Barbados National Claimed $120M in False Tax Refunds

Barbados National Claimed $120M in False Tax Refunds

Barbados National Claimed $120M in False Tax Refunds

On November 7, 2012, the Department of Justice reported that Andrew J Watts was sentenced to 114 months in prison by US District Judge Joan Gottschall in Chicago.  He was also ordered to pay $1.7 million in restitution for stealing identities and engaging in a federal income tax refund fraud scheme.  Watts is a Barbados national.  

Court documents show that Watts filed the fraudulent federal income tax returns from 2007 to 2011.  He used the names of deceased taxpayers and forged their signatures to obtain the fraudulent refunds, and he even claimed himself as the deceased person’s representative in some cases.  

In total, Watts filed more than 470 fraudulent federal income tax returns.  He is believed to have claimed about $120 million, and the Internal Revenue Service issued over $10 million in refunds.  In order to conceal the fraud, Watts instructed the IRS to send the refund checks to an electronic deposit or an address he controlled.  
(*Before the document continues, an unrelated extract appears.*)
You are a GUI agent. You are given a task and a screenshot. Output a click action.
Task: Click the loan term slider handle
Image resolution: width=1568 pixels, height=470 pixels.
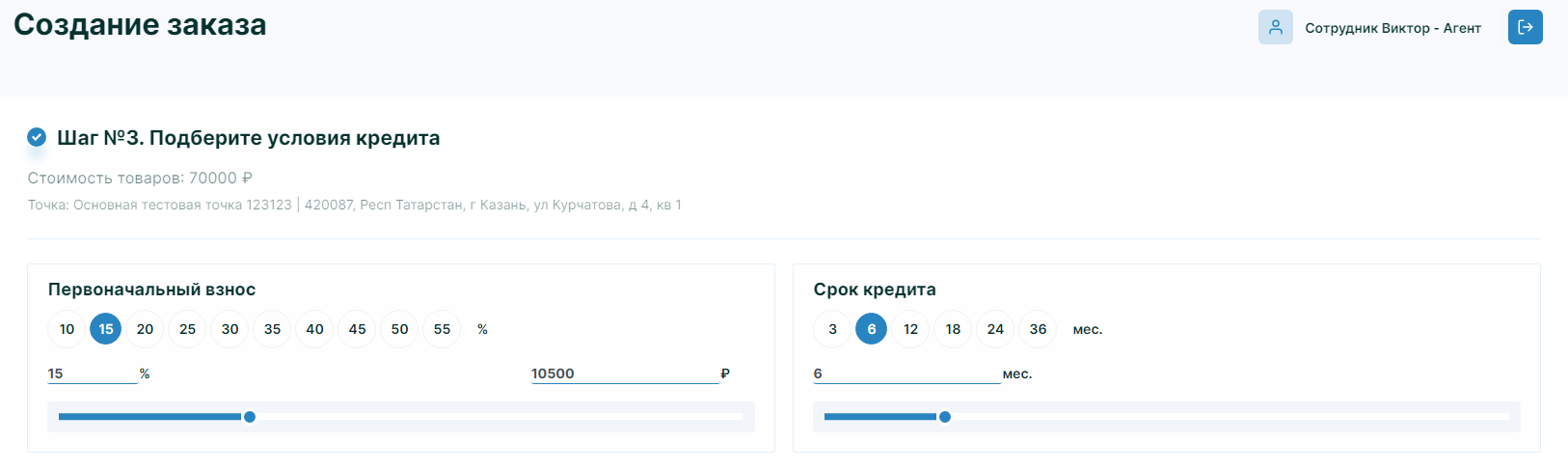945,417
Kathryn Keneally, Assistant Attorney General for the Justice Department’s Tax Division, stated: “While all taxpayers are victims when criminals file false tax returns using stolen identities, those who falsely use the names of deceased individuals add to the grief and burdens of their families.”

Watts pleaded guilty on July 10, 2012, and he pleaded to one count of aggravated identity theft and one count of mail fraud.

IRS-Criminal Investigation Chief Richard Weber noted: “IRS-Criminal Investigation has made investigating refund fraud and identity theft a top priority and we will vigorously pursue those who undermine the integrity of the U.S. tax system.  Individuals who commit refund fraud and identity theft of this magnitude deserve to be punished to the fullest extent of the law.”

Assistant U.S. Attorney Patrick J. King, Jr. with the Northern District of Illinois and Trial Attorney Michelle Petersen with the Department of Justice’s Tax Division were in charge of prosecution.